Below are some entries. Repeat exactly the lines from the one with "1024x768 pixels." through the one with "Task: Toggle underline formatting", and only those.
===
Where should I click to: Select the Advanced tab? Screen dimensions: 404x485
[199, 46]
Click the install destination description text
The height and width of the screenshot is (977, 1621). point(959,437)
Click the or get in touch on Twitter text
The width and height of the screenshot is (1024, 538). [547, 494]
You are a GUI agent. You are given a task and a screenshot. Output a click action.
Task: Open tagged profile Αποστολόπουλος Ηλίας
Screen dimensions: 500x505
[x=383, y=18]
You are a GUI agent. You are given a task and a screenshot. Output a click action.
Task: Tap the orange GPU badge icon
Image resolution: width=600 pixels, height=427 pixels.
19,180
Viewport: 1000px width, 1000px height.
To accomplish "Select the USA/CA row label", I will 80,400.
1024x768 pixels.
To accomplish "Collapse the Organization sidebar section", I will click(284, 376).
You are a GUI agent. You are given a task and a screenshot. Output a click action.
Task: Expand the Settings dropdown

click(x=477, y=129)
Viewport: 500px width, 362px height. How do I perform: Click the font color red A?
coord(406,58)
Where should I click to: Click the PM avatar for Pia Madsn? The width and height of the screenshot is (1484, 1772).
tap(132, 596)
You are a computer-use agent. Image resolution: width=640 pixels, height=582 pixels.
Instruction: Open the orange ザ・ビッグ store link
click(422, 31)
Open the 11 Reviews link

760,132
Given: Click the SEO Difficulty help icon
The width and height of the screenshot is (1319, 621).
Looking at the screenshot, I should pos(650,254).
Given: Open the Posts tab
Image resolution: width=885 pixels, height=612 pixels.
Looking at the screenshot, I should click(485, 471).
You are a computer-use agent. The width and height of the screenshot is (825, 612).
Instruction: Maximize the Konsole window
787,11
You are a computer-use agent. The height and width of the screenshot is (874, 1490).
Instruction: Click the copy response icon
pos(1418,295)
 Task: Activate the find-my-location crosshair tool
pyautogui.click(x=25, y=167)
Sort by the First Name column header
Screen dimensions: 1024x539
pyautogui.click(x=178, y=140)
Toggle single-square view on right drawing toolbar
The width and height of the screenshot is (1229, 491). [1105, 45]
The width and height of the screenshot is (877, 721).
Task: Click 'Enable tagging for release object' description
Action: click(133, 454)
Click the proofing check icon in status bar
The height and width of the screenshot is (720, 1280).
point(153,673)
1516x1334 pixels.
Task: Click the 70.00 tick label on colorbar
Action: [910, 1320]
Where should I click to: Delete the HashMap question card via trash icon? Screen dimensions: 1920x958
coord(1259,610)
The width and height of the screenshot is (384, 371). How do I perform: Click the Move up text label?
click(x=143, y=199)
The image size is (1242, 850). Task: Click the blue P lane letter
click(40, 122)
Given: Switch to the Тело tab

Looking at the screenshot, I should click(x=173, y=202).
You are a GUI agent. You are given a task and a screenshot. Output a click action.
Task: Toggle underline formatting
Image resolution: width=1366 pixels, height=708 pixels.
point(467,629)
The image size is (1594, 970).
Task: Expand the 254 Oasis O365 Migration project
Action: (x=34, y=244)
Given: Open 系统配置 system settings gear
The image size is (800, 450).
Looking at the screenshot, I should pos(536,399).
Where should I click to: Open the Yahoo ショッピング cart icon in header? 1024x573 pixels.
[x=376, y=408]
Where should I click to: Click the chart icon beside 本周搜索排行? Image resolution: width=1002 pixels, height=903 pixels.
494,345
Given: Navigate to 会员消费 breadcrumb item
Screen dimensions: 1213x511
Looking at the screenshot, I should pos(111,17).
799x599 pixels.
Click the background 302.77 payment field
===
Solved problem >>
1024x768 pixels.
To accomplish "Collapse the Organization sidebar section", I will click(284, 376).
You are a GUI agent. You are given a task and a screenshot. Output a click action.
Task: Expand the Settings dropdown

click(x=477, y=129)
Viewport: 500px width, 362px height. How do I perform: Click the font color red A?
coord(406,58)
Where should I click to: Click the PM avatar for Pia Madsn? The width and height of the screenshot is (1484, 1772).
tap(132, 596)
You are a computer-use agent. Image resolution: width=640 pixels, height=582 pixels.
Instruction: Open the orange ザ・ビッグ store link
click(422, 31)
Open the 11 Reviews link

760,132
Given: Click the SEO Difficulty help icon
The width and height of the screenshot is (1319, 621).
Looking at the screenshot, I should pos(650,254).
Given: Open the Posts tab
Image resolution: width=885 pixels, height=612 pixels.
Looking at the screenshot, I should click(485, 471).
You are a computer-use agent. The width and height of the screenshot is (825, 612).
Instruction: Maximize the Konsole window
787,11
You are a computer-use agent. The height and width of the screenshot is (874, 1490).
Instruction: Click the copy response icon
pos(1418,295)
 Task: Activate the find-my-location crosshair tool
pyautogui.click(x=25, y=167)
Sort by the First Name column header
Screen dimensions: 1024x539
pyautogui.click(x=178, y=140)
Toggle single-square view on right drawing toolbar
The width and height of the screenshot is (1229, 491). [1105, 45]
The width and height of the screenshot is (877, 721).
Task: Click 'Enable tagging for release object' description
Action: click(133, 454)
Click the proofing check icon in status bar
The height and width of the screenshot is (720, 1280).
point(153,673)
1516x1334 pixels.
Task: Click the 70.00 tick label on colorbar
Action: [910, 1320]
Where should I click to: Delete the HashMap question card via trash icon? Screen dimensions: 1920x958
coord(1259,610)
The width and height of the screenshot is (384, 371). How do I perform: Click the Move up text label?
click(x=143, y=199)
The image size is (1242, 850). Task: Click the blue P lane letter
click(40, 122)
Given: Switch to the Тело tab

Looking at the screenshot, I should click(x=173, y=202).
You are a GUI agent. You are given a task and a screenshot. Output a click action.
Task: Toggle underline formatting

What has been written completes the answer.